I confess that I always approach Kim Ki Duk films with some trepidation. It’s not that they’re bad: Kim is a master film-maker, and just about every film he’s made is a work of art. It’s just that Kim’s films are visceral. Kim’s films explore the pain of life, probing with bloody fingers in the meat of human suffering. In short, Kim’s films hurt.

Birdcage Inn is no different. The characters are all unhappy, with a pain that’s visible but never discussed. But don’t imagine for a moment that this makes it a bad film. Kim has a gift for taking us on a journey through the intimate lives of ordinary people, and in this case we see the world of cheap seaside prostitution.

In Birdcage Inn, Kim takes us into the grim existence of people on the margin of society, without slipping into melodrama. Jin-ah, ‘the girl’, is requested by male guests with the same impersonal casualness with which they’d order a pot of tea. Lee Ji-eun’s performance makes Jin-ah a gentle unassuming girl whose demeanour implicitly condones her own depersonalisation, even as she herself clearly suffers from it.

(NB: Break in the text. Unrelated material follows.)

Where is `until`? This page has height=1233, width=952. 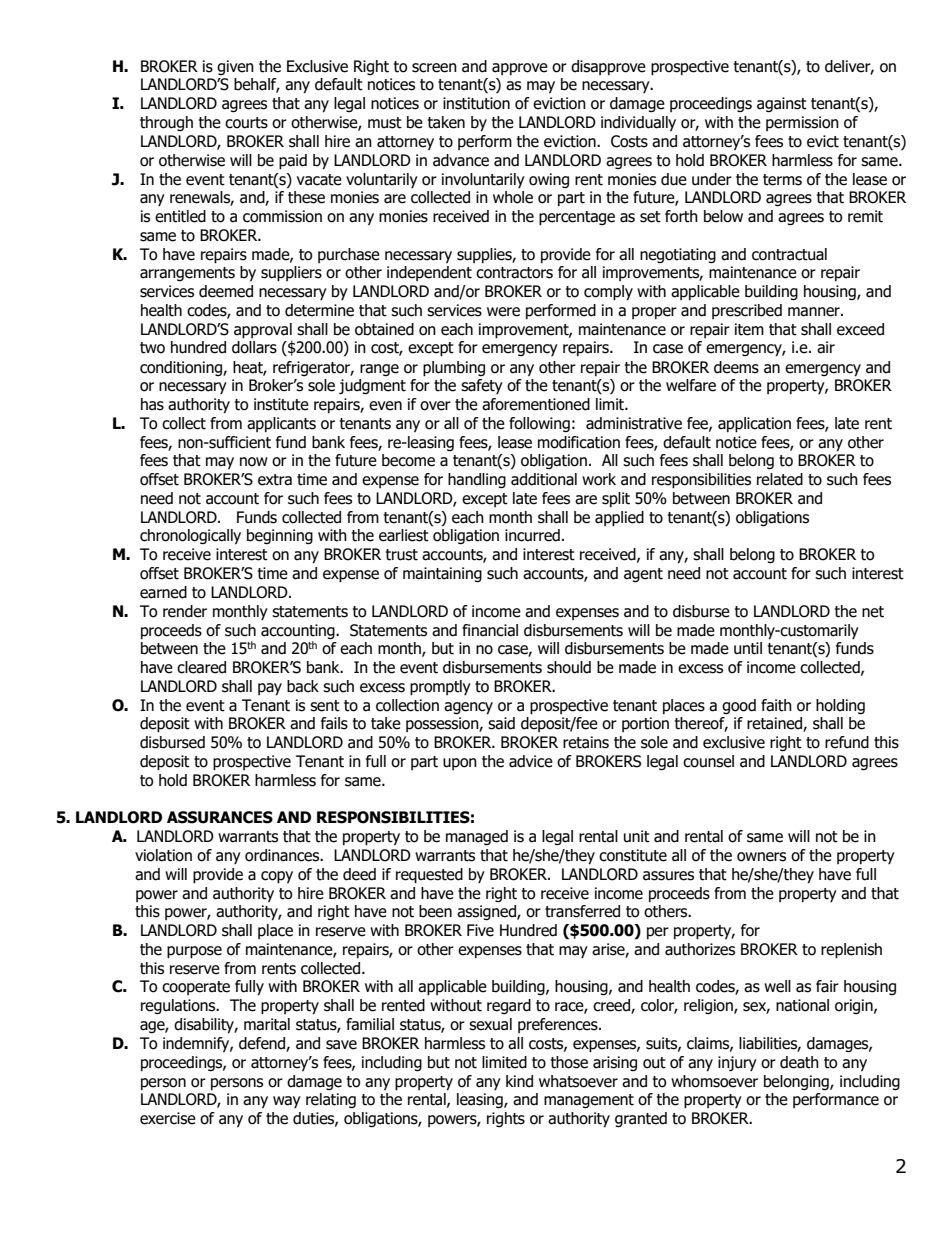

Part of the magic of Kim’s films is that the interaction, the expression, is largely conveyed without words. There’s no lengthy explanations of how characters feel, or why they behave as they do, or what they want. They simply act and react, letting the emotions show through. And you can be assured that, in a Kim Ki Duk film, these ordinary emotions will be expressed in ways that take us beyond our everyday world. So Hye-mi doesn’t abuse Jin-ah: she simply snatches the toothpaste when Jin-ah reaches for it. When Jin-ah and Hye-mi’s father (as the inn’s owner) are arrested and jailed briefly, Jin-ah’s wordless tears provoke a clumsy gesture of comfort that mistakes the cause and makes her cry all the harder.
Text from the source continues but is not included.